However, it holds the reserve currency, and stories about the demise of the
petrodollar are way premature. That petrodollar rules well over 90% of all
international trade, and it’s going to take a lot of time before that changes
in a substantial way.
But countries
like Russia and China have plenty revenue coming in in dollars, plus they have
huge dollar reserves. It’s not a winnable fight for the power behind the power
in Washington, but they’ll fight anyway, partly because that’s all they want
and understand, and partly because they won’t do the actual fighting. The way
we’ve set up our societies assures the worst possible people rise to the top.
That’s just the way it is. And the way we are.
Still, America
is never going to control the entire world. And any attempt to achieve that
goal will take it further away from it. But a lot of people will be killed in
that doomed attempt. And down the line the fighting will go on until there are
so few people left, and so little organization, that all that remains is
communities of a scale people can actually comprehend. That seems to be the
only possible outcome as long as we allow for the psychopaths among us to
decide who gets to have their fingers on the nuclear buttons.
But before that,
we’ll have other shades of entertainment, we’re not done yet by any means.
Angela Merkel just told Der Spiegel that she can live with Greece leaving the
eurozone. Though that would blow up the entire edifice. I don’t know that I
would call her a psychopath, but I have no confidence in anyone who floats to
the top in any of our present political systems. And Europe can’t stomach any
one country leaving.
It’s high time
for a new model and for new people. But the
old ones, and their utterly and dramatically failed economies, hold the power,
the media, the money, everything.

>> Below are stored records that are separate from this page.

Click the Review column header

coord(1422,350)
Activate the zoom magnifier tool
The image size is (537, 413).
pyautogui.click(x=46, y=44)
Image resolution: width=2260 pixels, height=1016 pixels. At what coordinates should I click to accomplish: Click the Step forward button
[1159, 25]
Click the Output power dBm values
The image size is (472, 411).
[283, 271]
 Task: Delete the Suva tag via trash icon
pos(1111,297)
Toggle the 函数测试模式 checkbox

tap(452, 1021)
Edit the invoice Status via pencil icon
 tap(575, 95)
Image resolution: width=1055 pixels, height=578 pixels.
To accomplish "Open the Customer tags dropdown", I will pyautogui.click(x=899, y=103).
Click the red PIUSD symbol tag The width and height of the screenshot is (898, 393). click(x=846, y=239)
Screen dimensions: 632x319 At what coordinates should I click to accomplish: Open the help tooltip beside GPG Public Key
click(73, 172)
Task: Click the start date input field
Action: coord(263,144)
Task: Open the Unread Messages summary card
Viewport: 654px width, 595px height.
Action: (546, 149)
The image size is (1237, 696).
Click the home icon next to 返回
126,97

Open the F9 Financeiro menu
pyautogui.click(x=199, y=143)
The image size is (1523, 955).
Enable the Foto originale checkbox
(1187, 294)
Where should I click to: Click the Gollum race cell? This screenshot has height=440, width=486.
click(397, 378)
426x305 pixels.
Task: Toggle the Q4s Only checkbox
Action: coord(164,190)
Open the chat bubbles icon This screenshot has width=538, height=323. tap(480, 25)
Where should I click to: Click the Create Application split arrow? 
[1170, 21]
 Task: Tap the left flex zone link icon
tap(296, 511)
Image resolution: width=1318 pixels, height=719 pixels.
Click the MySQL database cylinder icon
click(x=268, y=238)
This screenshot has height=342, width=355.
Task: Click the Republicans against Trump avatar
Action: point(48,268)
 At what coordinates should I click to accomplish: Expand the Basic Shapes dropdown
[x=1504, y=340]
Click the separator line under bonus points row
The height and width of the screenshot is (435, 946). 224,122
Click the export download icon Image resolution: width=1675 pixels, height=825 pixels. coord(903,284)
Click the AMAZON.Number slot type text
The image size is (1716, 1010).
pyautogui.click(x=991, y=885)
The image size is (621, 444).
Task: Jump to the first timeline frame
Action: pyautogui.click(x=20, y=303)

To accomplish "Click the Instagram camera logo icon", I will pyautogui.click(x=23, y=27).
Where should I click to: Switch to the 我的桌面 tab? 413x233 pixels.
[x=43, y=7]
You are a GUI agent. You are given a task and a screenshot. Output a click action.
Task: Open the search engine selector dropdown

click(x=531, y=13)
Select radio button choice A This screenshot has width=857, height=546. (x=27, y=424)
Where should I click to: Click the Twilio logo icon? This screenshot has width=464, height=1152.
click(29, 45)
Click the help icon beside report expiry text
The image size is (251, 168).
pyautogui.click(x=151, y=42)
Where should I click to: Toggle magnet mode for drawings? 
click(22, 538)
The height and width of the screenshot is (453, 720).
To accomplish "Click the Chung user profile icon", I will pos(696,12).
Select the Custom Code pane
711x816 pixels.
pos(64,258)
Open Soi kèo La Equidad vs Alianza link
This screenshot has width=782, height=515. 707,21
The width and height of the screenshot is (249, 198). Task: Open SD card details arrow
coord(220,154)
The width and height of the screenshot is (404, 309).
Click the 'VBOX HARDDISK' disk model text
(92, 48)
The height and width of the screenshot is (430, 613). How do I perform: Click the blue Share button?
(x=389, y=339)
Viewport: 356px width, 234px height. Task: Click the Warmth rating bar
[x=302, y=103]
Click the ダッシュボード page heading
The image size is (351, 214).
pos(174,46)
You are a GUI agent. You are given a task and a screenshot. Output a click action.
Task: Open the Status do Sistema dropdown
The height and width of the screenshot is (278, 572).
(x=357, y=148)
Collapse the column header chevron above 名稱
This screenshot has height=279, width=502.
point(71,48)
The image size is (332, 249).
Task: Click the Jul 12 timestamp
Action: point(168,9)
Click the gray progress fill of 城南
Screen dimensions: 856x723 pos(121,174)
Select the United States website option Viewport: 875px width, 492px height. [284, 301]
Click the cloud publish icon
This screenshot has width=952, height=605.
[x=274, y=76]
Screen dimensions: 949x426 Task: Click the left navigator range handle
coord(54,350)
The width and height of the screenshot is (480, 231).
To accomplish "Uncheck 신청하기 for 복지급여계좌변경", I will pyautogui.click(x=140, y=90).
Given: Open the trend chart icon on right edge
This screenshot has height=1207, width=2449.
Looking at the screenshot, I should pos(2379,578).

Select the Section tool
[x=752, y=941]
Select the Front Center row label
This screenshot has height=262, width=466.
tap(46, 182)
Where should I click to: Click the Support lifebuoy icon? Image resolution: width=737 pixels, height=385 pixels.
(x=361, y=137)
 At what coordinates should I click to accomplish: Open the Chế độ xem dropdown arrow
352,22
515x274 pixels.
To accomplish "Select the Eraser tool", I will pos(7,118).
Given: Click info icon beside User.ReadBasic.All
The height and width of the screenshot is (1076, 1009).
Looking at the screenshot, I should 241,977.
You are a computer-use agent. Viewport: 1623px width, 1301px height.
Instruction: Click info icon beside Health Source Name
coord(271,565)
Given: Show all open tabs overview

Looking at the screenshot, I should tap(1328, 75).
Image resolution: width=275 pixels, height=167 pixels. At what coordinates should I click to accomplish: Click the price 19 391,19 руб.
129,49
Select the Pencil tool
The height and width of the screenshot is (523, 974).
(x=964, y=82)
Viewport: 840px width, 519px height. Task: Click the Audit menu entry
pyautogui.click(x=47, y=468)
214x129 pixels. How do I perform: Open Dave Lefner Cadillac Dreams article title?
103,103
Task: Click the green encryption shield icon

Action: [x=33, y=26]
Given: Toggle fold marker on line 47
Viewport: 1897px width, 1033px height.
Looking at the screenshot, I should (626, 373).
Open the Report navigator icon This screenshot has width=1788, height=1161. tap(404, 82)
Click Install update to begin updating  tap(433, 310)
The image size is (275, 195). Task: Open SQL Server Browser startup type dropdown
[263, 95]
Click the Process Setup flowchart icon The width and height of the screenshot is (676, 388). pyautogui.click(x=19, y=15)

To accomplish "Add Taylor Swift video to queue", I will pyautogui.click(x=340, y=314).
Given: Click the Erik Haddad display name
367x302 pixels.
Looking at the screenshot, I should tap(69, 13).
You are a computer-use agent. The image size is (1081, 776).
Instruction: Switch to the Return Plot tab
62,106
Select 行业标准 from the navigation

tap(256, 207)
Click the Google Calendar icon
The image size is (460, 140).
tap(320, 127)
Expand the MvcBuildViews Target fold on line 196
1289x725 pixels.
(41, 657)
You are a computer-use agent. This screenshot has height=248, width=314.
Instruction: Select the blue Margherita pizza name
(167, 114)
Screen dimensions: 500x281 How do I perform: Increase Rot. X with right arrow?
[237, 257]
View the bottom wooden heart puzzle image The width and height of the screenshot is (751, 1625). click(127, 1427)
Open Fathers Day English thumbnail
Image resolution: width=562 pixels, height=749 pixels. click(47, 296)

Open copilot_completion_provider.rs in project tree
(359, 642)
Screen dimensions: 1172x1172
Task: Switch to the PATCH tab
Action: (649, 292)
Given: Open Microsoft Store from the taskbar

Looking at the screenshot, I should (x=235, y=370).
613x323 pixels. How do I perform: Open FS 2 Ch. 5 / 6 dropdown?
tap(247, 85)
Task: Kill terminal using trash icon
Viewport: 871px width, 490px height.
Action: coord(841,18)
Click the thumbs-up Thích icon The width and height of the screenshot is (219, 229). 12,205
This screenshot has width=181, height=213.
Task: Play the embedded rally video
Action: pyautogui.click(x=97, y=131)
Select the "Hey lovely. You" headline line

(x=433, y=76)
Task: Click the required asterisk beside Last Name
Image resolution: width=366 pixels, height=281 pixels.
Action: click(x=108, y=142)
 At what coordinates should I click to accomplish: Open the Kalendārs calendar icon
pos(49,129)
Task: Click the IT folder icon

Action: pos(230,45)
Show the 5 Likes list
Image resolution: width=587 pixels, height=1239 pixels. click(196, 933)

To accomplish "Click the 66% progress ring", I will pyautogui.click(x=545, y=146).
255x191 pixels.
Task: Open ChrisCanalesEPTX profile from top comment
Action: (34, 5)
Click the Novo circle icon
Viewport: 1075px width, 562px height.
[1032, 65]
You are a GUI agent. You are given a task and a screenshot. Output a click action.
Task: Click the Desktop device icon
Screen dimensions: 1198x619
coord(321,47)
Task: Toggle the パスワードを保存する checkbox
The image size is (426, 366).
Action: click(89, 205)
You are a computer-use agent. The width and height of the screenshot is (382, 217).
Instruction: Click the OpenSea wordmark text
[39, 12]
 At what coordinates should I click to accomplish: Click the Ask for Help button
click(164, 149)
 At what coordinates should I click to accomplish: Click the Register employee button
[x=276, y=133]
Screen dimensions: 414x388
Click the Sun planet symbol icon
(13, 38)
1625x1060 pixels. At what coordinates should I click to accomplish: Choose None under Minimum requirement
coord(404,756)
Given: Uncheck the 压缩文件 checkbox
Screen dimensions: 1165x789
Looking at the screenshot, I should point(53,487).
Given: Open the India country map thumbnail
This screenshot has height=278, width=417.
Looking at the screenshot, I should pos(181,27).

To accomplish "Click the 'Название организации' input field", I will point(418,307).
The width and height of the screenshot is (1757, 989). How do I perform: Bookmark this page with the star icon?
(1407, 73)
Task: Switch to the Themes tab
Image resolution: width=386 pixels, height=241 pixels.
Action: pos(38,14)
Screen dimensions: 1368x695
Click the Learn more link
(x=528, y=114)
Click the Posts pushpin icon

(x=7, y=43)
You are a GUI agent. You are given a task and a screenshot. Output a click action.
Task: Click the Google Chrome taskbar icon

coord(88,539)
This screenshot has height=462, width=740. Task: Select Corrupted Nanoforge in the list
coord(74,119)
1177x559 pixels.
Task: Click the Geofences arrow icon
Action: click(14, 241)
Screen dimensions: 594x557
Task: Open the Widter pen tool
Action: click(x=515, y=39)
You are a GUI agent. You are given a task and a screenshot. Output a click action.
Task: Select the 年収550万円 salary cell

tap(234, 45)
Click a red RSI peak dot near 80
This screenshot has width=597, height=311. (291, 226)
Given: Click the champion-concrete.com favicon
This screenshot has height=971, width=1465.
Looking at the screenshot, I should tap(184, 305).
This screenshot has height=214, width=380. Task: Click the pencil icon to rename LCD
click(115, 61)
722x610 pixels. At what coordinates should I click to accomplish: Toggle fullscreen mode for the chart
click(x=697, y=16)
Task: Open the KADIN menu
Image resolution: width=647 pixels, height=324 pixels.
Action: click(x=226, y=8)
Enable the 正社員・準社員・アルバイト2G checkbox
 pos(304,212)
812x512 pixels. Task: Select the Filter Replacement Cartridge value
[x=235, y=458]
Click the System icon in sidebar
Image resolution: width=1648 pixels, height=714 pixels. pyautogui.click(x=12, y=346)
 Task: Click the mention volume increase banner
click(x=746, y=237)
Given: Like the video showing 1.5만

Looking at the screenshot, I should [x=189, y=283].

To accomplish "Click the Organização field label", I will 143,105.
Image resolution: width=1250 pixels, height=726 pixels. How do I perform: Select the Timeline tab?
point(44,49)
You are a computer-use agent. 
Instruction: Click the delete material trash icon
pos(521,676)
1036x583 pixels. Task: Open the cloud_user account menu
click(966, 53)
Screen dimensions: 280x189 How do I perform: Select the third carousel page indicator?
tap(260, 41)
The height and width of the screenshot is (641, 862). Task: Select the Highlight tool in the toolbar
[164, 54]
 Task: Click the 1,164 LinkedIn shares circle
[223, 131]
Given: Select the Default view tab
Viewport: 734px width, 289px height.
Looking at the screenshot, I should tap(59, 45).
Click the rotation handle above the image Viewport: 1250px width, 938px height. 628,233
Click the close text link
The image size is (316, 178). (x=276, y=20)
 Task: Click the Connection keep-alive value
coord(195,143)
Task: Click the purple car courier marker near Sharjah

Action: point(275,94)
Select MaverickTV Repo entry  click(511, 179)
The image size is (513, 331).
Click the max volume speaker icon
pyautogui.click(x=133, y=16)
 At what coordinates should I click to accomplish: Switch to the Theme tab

So what other way out is there but mass
fighting, mass casualties, a complete overthrow of everything that exists
today, probably nuclear bombs dropping, and in the end a world none of us would
recognize, let alone be able to survive in?
It’ll take a
while yet to get there, and it won’t be a pretty while by any stretch of the
imagination. The powers that be are not done yet pretending to rule the
universe and playing God. We should kick ‘em all out today, but we won’t.
Because we’re all too much like them.